Nothing New Under the Sun, Ag Processing and Trading Edition
New Jersey senator Corey Booker has introduced legislation to impose “a temporary moratorium on mergers and acquisitions between large farm, food, and grocery companies, and establish a commission to strengthen antitrust enforcement in the agribusiness industry.” Booker frets about concentration in the industry, noting that the four-firm concentration ratios in pork processing, beef processing, soybean crushing, and wet corn milling are upwards of 70 percent, and four major firms “control” 90 percent of the world grain trade.
My first reaction is: where has Booker been all these years? This is hardly a new phenomenon. Exactly a century ago–starting in 1918–in response to concerns about, well, concentration in the meat-packing industry, the Federal Trade Commission published a massive 6 volume study of the industry The main theme was that the industry was controlled by five major firms. A representative subject heading in this work is “[m]ethods of the five packers in controlling the meat-packing industry.” “The five packers” is a recurring refrain.
The consolidation of the packing industry in the United States in the late-19th and early-20th centuries was a direct result of the communications revolution, notably the development of railroads and refrigeration technology that permitted the exploitation of economies of scale in packing. The industry was not just concentrated in the sense of having a relatively small number of firms–it was geographically concentrated as well, with Chicago assuming a dominant role in the 1870s and later, largely supplanting earlier packing centers like Cincinnati (which at one time was referred to as “Porkopolis”).
In other words, concentration in meat-packing has been the rule for well over a century, and reflects economies of scale.
Personal aside: as a PhD student at Chicago, I was a beneficiary of the legacy of the packing kings of Chicago: I was the Oscar Mayer Fellow, and the fellowship paid my tuition and stipend. My main regret: I never had a chance to drive the Weinermobile (which should have been a perk!). My main source of relief: I never had to sing an adaption of the Oscar Mayer Weiner Song: “Oh I wish I were an Oscar Mayer Fellow, that’s what I really want to be.”
Back to the subject at hand!
Booker also frets about vertical integration, and this is indeed a difference between the 2018 meat industry and the 1918 version: as the Union Stockyards in Chicago attested–by the smell, if nothing else–the big packers did not operate their own feedlots, but bought livestock raised in the country and shipped to Chicago for processing.
I am a skeptic about market power-based explanations of vertical integration, and there is no robust economic theory that demonstrates that vertical integration is anti-competitive.
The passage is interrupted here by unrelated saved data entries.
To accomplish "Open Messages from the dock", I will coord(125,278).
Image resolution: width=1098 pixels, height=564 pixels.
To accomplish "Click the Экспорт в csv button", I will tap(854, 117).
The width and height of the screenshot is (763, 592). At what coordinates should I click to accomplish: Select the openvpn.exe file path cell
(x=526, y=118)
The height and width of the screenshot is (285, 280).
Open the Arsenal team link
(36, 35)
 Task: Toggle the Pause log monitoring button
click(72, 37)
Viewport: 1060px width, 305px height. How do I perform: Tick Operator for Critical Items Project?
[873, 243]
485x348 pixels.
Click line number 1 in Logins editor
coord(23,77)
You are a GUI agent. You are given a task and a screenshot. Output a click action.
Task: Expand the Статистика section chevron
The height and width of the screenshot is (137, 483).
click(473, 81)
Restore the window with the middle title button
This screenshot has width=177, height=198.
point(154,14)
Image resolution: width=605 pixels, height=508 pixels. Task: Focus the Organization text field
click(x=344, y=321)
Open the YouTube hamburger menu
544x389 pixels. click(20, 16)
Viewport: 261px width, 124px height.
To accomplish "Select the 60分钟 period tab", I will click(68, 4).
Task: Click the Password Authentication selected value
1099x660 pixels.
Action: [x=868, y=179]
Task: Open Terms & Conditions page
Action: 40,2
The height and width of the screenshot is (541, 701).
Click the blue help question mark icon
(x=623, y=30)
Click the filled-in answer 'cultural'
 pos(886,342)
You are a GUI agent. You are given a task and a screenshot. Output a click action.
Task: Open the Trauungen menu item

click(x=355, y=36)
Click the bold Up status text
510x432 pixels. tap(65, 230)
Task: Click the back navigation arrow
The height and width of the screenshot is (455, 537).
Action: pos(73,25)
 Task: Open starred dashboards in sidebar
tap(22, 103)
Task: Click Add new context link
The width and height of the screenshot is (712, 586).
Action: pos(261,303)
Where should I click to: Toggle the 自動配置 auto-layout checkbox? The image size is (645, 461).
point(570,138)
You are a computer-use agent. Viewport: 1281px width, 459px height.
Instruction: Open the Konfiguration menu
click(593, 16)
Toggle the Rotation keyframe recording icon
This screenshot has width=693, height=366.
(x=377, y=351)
The models that show how vertical integration can be used to reduce competition tend to be highly stylized toys dependent on rather special assumptions, and hence are very fragile and don’t really shed much light on the phenomenon.
Transactions cost-based theories are much more plausible and empirically successful, and I would imagine that vertical integration in meat packing is driven by TCE considerations. I haven’t delved into the subject, but I would guess that vertical integration enhances quality control and monitoring, and reduces the asymmetric information problems that are present in spot transactions, where a grower has better information about the quality of the cattle, and the care, feeding, and growing conditions than a buyer.
I’d also note that some of the other industries Booker mentions–notably bean and corn processing–have not seen upstream integration at all.
This variation in integration across different types of commodities suggests that transactional differences result in different organizational responses. Grain and livestock are very different, and these likely give rise to different transactions costs for market vs. non-market transactions in the two sectors. It is difficult to see how the potential for monopsony power differs across these sectors.
Insofar as the major grain traders are concerned, again–this is hardly news. It was hardly news 40 years ago when Dan Morgan wrote Merchants of Grain.
Furthermore, Booker’s concerns seem rather quaint in light of the contraction of merchant margins, about which I’ve written a few posts. Ironically, as my most recent ABCD post noted, downstream vertical integration by farmers into storage and logistics is a major driver of this trend.
To the extent that consolidation is in play in grains (and also in softs, such as sugar), it is a reflection of the industry’s travails, rather than driven by a drive to monopolize the industry. Consolidation through merger is a time-tested method for squeezing out excess capacity in a static or declining industry.
Booker’s bill almost certainly has no chance of passage. But it does reflect a common mindset in DC. This is a mindset that is driven by simplistic understandings of the drivers of industrial structure, and is especially untainted by any familiarity with transactions cost economics and what it has to say about vertical integration.